En ce début d’année 1991, l’un des grands clubs français agonise. Pendant ce temps, les décideurs nantais, Club et municipalité, "jouent à une partie de poker-menteurs", écrit le journaliste Jean-Paul Vanneraud. Les uns s’étonnent du mépris qu’ils rencontrent à l’Hôtel de Ville ; les autres la jouent politique, en ayant écarté à l’élection du Conseil d’administration des Jaune et Vert, Michel Cordier, proche (trop) de Jean-Marc Ayrault…Que la municipalité veuille faire payer cet acte, peut se comprendre. Mais, à l’échec sportif de la mi-saison, se rajoute un énorme échec financier.

Les Canaris ont besoin d’argent. Le Conseil Général a voté en express une subvention "pour aider les moribonds, non pas à mourir, mais à se sauver." L’espoir de Max Bouyer est de voir suivre la Mairie à en faire de même, pour un montant de subvention supérieur. Le Président a présenté un plan de redressement au Maire, et rencontre sur Paris, un futur nouveau gros sponsor ; cela ferait mauvais effet auprès de ce nouveau partenaire, que d’avoir, selon Max Bouyer, "une attitude jusqu’au-boutiste".

Le Président nantais sait que le pouvoir est entre les mains de Monsieur Le Maire. Pour dénouer la crise financière, Jean-Marc Ayrault doit choisir et décider entre le versement de l’argent, ou obliger les dirigeants des Canaris à céder leur place…

Plan de financement

Chez les joueurs, dix des dix-huit salariés ont envoyé à leur employeur, la lettre de mise en demeure, qui les libère de tout contrat s’ils ne sont pas payés après un mois de réception du courrier.

Dans un communiqué, la Mairie précise bien que : "la Ville de Nantes n’a pas pour vocation à financer une association indépendante, encore moins de gérer son budget qui dépend également d’autres partenaires institutionnels comme le Conseil Général, le Conseil Régional, les établissements bancaires, les sponsors…".

Lors de la présentation de son plan de financement, le Président Bouyer a rappelé ce que la notoriété de la ville tirait du FC Nantes, en valeur d’espaces publicitaires par an, et sur les cinq dernières années, un rendement plus positif que négatif ; reste à savoir dans quelle colonne comptable, ces chiffres sont-ils déposés.

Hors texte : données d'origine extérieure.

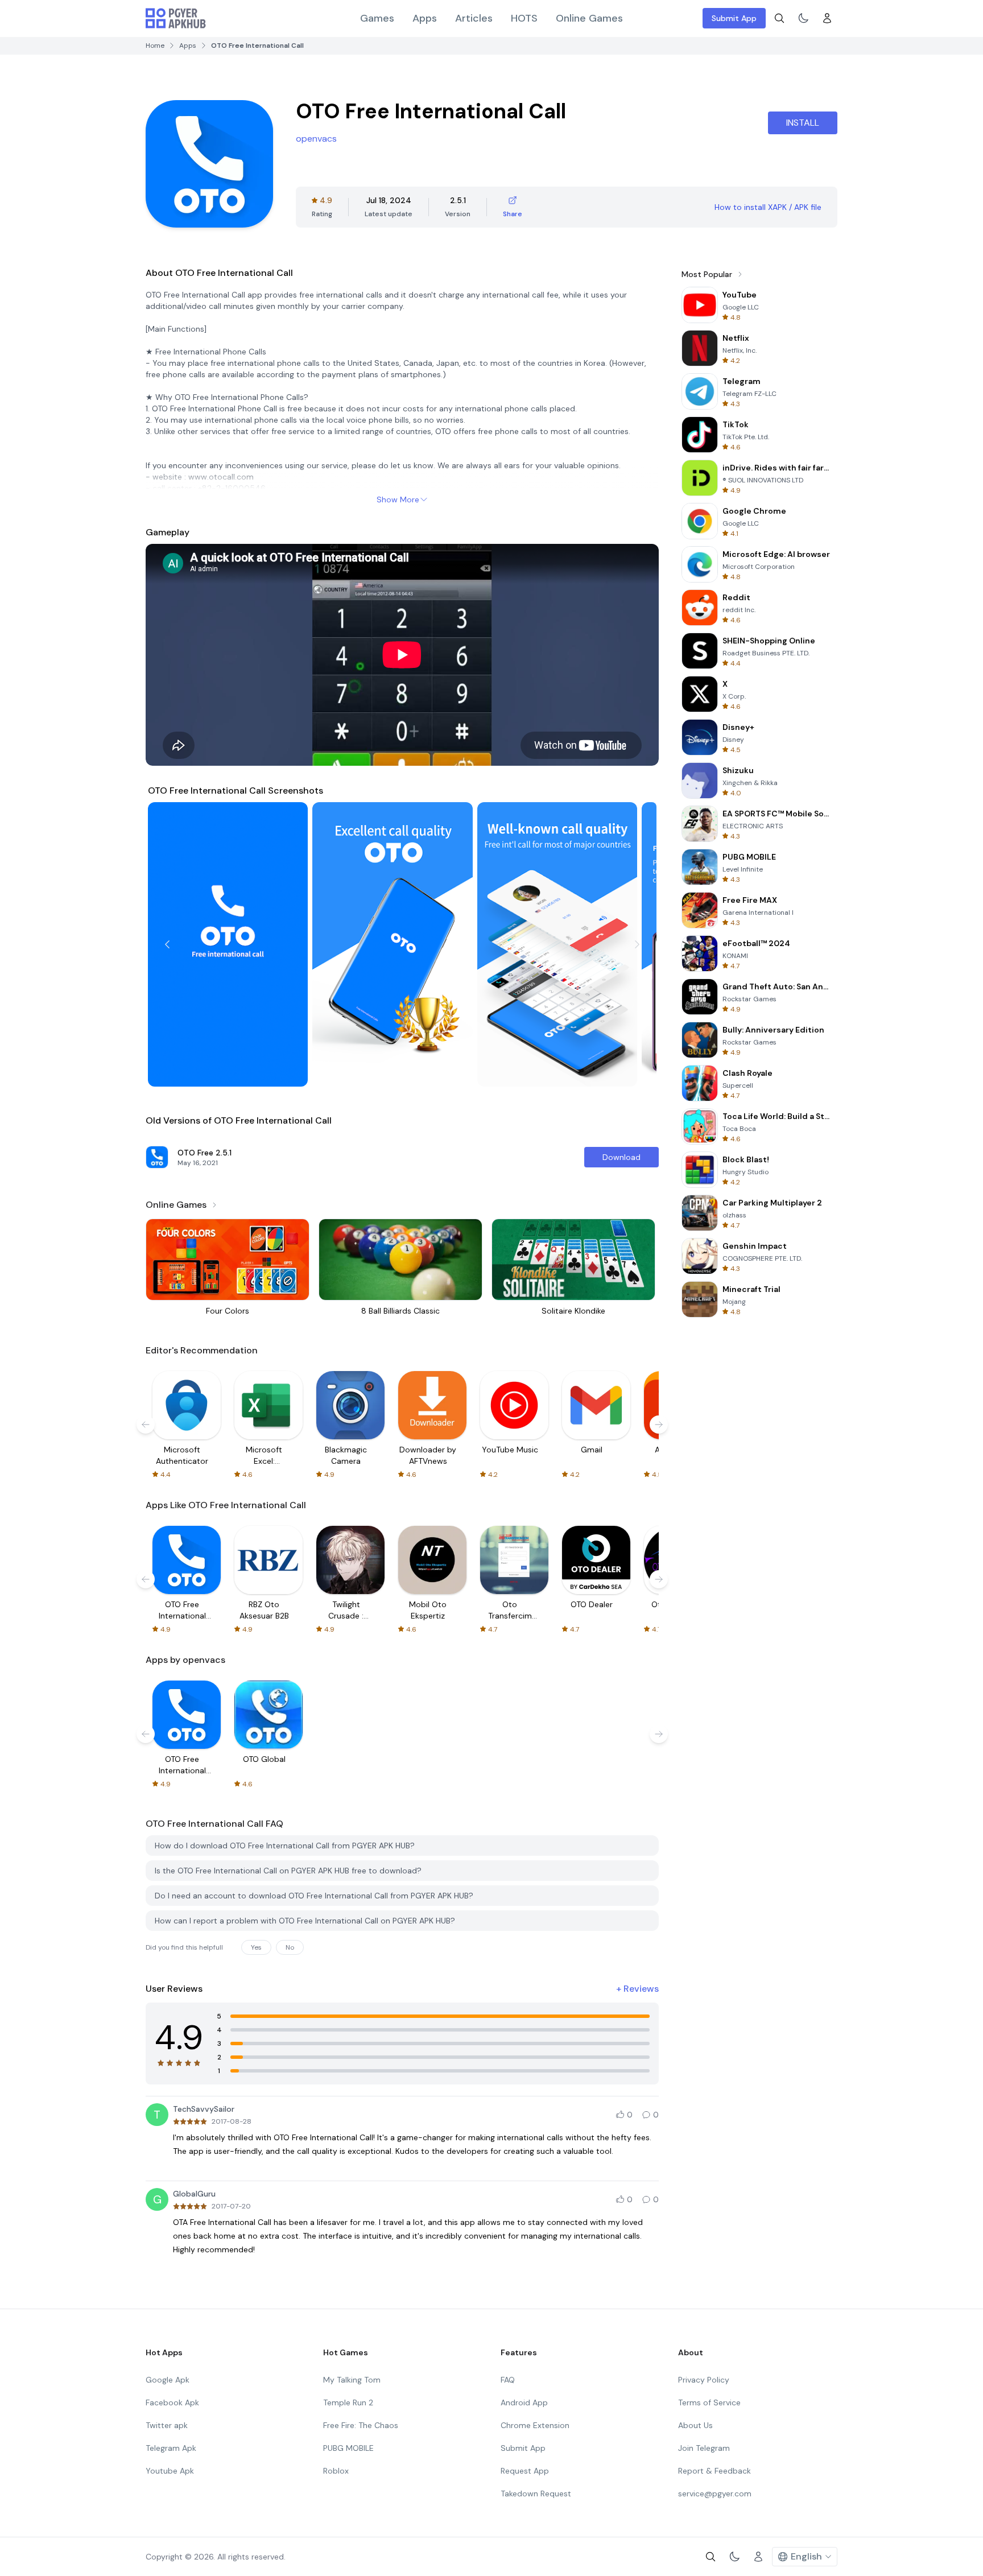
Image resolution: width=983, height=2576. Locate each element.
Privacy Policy (703, 2380)
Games (377, 18)
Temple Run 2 (348, 2402)
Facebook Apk (172, 2402)
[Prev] (167, 944)
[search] (779, 18)
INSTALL (802, 123)
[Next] (637, 944)
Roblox (336, 2471)
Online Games (589, 18)
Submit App (734, 18)
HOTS (524, 18)
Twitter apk (167, 2425)
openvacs (316, 139)
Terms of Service (709, 2402)
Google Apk (167, 2380)
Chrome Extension (535, 2425)
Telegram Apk (171, 2448)
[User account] (827, 18)
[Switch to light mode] (803, 18)
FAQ (508, 2380)
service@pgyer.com (714, 2493)
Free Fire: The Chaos (360, 2425)
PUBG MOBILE (348, 2448)
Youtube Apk (170, 2471)
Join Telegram (704, 2448)
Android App (524, 2402)
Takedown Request (536, 2493)
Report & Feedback (714, 2471)
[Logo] (176, 18)
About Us (695, 2425)
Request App (525, 2471)
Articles (474, 18)
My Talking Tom (352, 2380)
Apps (424, 18)
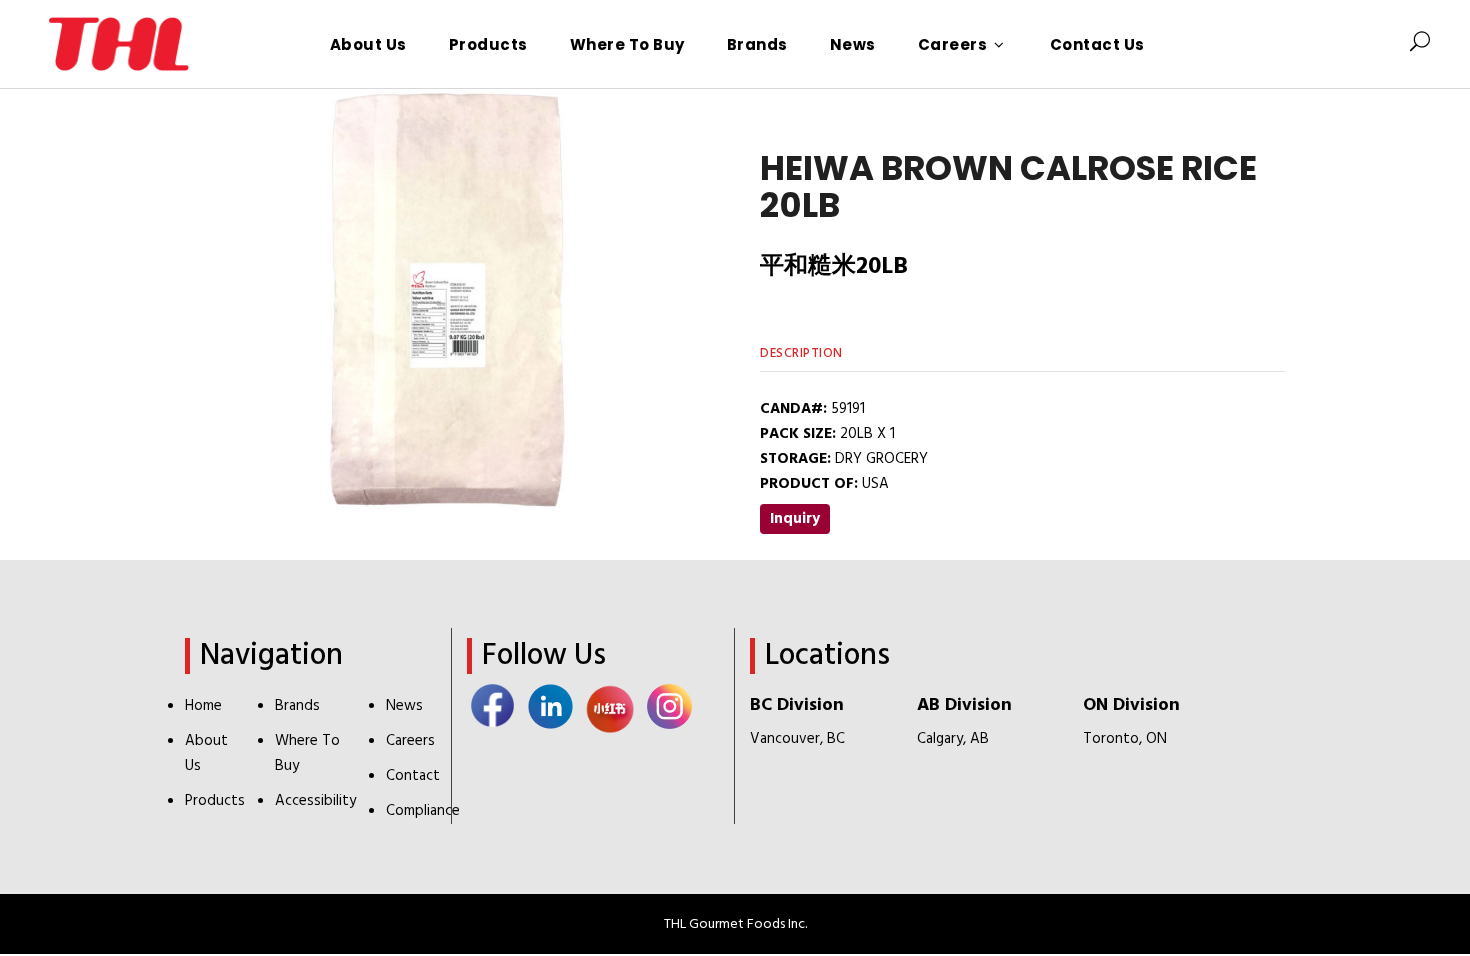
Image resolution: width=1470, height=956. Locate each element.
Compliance (423, 811)
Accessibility (315, 801)
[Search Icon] (1420, 44)
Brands (297, 706)
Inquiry (795, 519)
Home (203, 706)
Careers (410, 741)
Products (215, 801)
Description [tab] (801, 353)
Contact (413, 776)
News (404, 706)
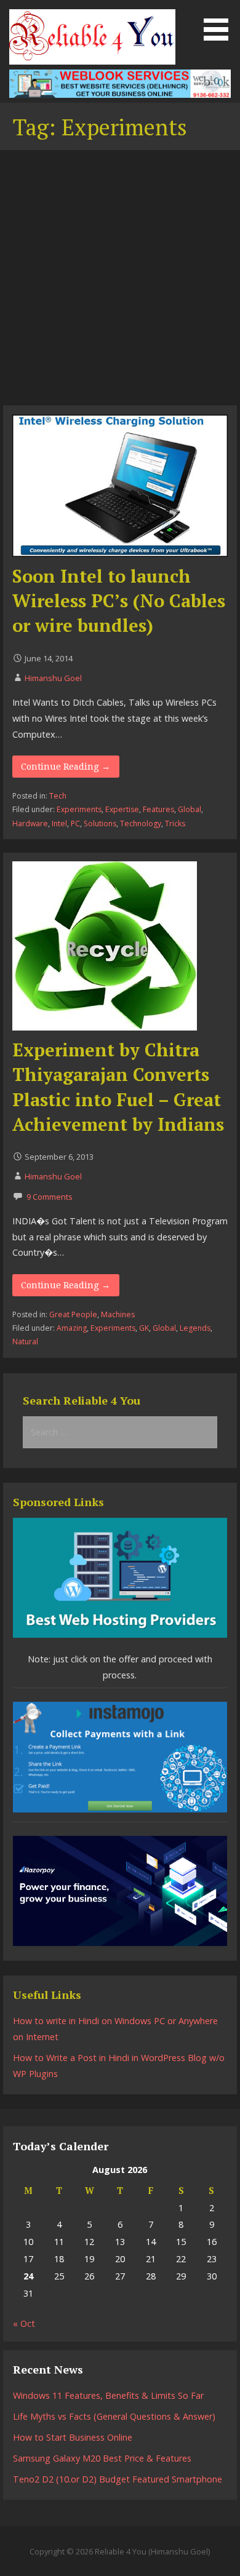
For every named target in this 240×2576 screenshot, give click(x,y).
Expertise (122, 809)
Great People (73, 1314)
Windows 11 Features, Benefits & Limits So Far (108, 2395)
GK (144, 1328)
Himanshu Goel (53, 678)
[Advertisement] (120, 279)
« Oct (24, 2323)
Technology (140, 823)
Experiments (79, 809)
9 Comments (49, 1196)
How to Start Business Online (72, 2437)
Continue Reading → (65, 767)
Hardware (30, 823)
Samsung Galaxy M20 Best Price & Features (102, 2458)
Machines (118, 1314)
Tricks (175, 823)
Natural (25, 1341)
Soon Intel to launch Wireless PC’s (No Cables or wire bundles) (118, 600)
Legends (195, 1328)
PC (75, 823)
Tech (57, 796)
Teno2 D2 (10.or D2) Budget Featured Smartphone (117, 2479)
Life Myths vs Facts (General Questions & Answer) (114, 2416)
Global (189, 809)
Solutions (100, 823)
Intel (59, 823)
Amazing (72, 1328)
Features (158, 809)
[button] (220, 22)
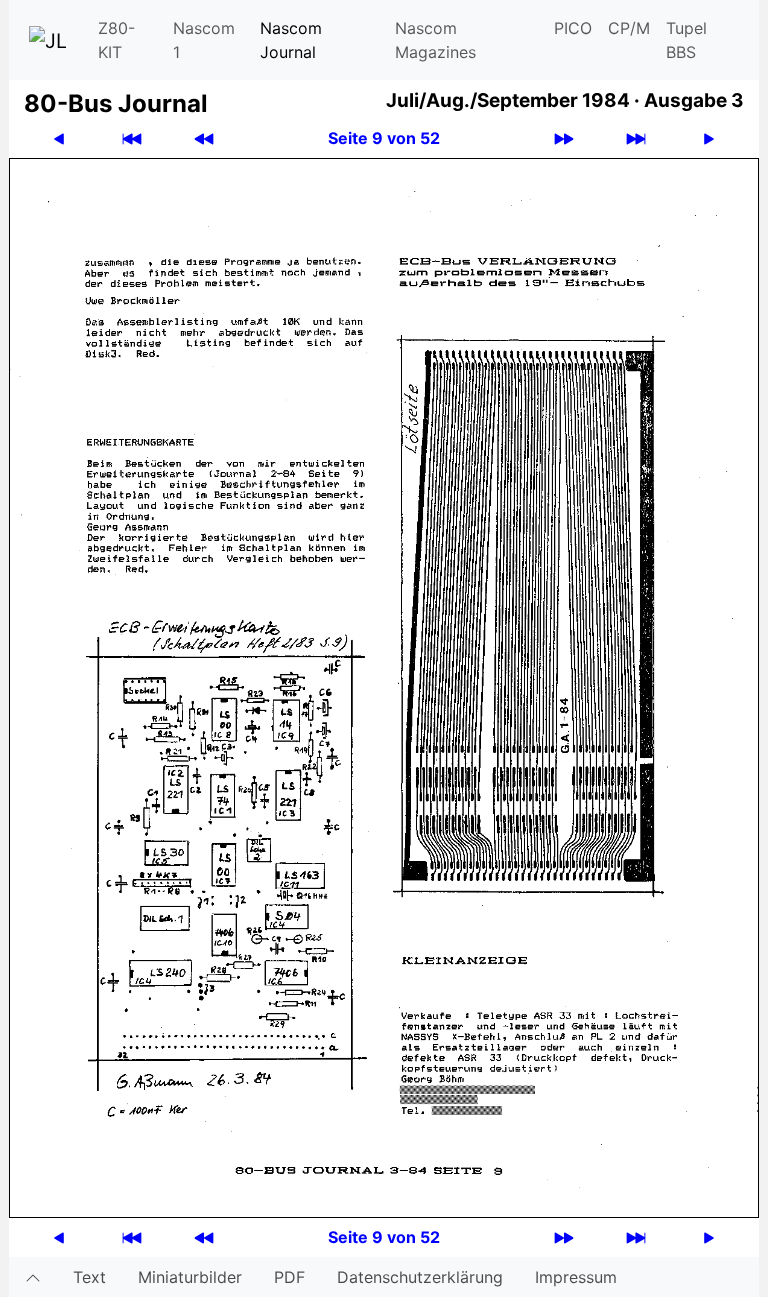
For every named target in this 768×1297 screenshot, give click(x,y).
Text (89, 1277)
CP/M (629, 28)
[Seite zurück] (59, 138)
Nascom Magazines (435, 40)
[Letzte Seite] (636, 138)
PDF (289, 1277)
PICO (573, 28)
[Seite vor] (709, 138)
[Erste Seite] (132, 138)
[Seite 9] (384, 686)
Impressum (576, 1277)
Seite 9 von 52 (384, 138)
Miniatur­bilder (190, 1277)
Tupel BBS (686, 40)
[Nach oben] (33, 1277)
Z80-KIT (116, 40)
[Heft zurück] (204, 138)
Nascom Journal (291, 40)
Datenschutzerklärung (420, 1277)
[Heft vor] (564, 138)
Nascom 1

Les salaires reviennent, la victoire aussi

La meilleure répartie vient du journaliste de Presse Océan, Bruno Lautrey : "Sagesse (financière) et image, voilà le FCN souhaité par la Mairie ! Certains interpréteront sage comme une image… ; ce qui implique une mise au pas, mais lorsqu’on a fauté…".

Quelques nuits blanches plus tard, les dirigeants nantais s’engagent à verser un des deux mois de salaire en retard. Ce qui a pour conséquence de suspendre le mouvement de grève, jusqu’au prochain conseil municipal (le 3 mars) dédié spécifiquement au sort du FC Nantes.

En attendant, comme le précise Robert Budzynski : "le Club, de manière interne, a été capable d’assurer une partie de la paye". En d’autres termes, ce sont les dirigeants qui ont apporté la garantie nécessaire au paiement d’un mois de salaire, aux joueurs et entraîneurs. Ceci n’est pas nouveau. Au mois de décembre précédent, le Président Max Bouyer avait dû garantir sur ses propres biens, la paye du personnel administratif. Difficile fonction que d’être Président de Club…

Le Football Club de Nantes assure son déplacement à St Etienne, afin de faire également les efforts sportifs, pour rétablir une position inquiétante au classement du championnat de 1990-1991 : rencontre gagnée 3 buts à 1, dans le chaudron, le dimanche 24 février 1991.